I lead AGI safety at Google DeepMind – here's the view from the inside | Rohin Shah

80,000 Hours Podcast (Rob Wiblin)

| Podcasts | June 02, 2026 | 14.8 Thousand views | 2:48:27

TL;DR

Rohin Shah, Head of AGI Safety at Google DeepMind, argues that catastrophic misalignment is unlikely by default given current training methods, and warns that rigid safety commitments are counterproductive because rapidly evolving research may turn today's best practices into tomorrow's liabilities.

🔮 Misalignment Risk Assessment 4 insights

Standard arguments lack compelling evidence for inevitable misalignment

Shah finds existing arguments suggest misalignment is plausible but none establish it as the default outcome, justifying caution but not panic.

Short-horizon training limits deceptive alignment

Current RL happens over weeks or months, not years, making it unlikely to produce the long-horizon goals necessary for world takeover strategies.

- Task goal -
Answer these questions from the podcast summary:
(a) What position does Rohin Shah hold at Google DeepMind?
(b) What kind of commitments does he warn are counterproductive?
(c) Over what span of time does current RL happen, according to the section "Short-horizon training limits deceptive alignment"?

- Excerpted data -
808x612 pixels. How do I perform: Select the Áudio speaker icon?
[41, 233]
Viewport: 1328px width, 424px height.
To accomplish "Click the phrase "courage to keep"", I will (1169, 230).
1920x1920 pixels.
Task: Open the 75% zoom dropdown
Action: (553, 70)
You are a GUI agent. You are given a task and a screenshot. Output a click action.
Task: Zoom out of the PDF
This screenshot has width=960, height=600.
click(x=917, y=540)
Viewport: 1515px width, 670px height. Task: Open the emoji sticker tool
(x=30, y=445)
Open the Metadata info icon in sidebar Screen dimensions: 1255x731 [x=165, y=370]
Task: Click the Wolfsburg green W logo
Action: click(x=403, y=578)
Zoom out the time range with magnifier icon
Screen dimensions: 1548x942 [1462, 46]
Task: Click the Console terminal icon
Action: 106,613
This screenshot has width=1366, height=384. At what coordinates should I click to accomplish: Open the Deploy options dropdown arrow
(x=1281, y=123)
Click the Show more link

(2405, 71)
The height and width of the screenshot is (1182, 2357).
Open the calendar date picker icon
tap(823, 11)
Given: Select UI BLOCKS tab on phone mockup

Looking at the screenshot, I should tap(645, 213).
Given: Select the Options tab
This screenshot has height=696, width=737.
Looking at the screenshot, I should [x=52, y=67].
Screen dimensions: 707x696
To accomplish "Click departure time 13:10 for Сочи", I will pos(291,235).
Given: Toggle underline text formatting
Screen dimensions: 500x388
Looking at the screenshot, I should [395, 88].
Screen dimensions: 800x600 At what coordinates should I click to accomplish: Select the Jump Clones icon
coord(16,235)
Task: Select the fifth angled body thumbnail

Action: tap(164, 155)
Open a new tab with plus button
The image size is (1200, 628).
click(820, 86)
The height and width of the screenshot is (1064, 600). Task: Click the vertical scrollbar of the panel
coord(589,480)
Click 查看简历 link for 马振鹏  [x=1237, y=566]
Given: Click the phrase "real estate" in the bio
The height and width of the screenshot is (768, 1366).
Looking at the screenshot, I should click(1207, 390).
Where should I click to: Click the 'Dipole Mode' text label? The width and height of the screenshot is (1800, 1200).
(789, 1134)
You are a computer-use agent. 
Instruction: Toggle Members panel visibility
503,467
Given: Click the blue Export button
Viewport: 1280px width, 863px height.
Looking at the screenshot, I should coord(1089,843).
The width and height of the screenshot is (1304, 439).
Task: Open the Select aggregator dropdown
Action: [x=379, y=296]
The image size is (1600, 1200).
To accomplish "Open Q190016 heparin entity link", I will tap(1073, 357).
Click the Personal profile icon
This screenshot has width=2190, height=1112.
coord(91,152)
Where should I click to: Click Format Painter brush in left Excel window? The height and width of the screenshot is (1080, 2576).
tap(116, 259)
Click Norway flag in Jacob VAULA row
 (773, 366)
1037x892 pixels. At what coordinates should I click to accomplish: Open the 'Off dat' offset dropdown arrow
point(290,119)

- Output below -
(a) Head of AGI Safety
(b) Rigid safety commitments
(c) Weeks or months, not years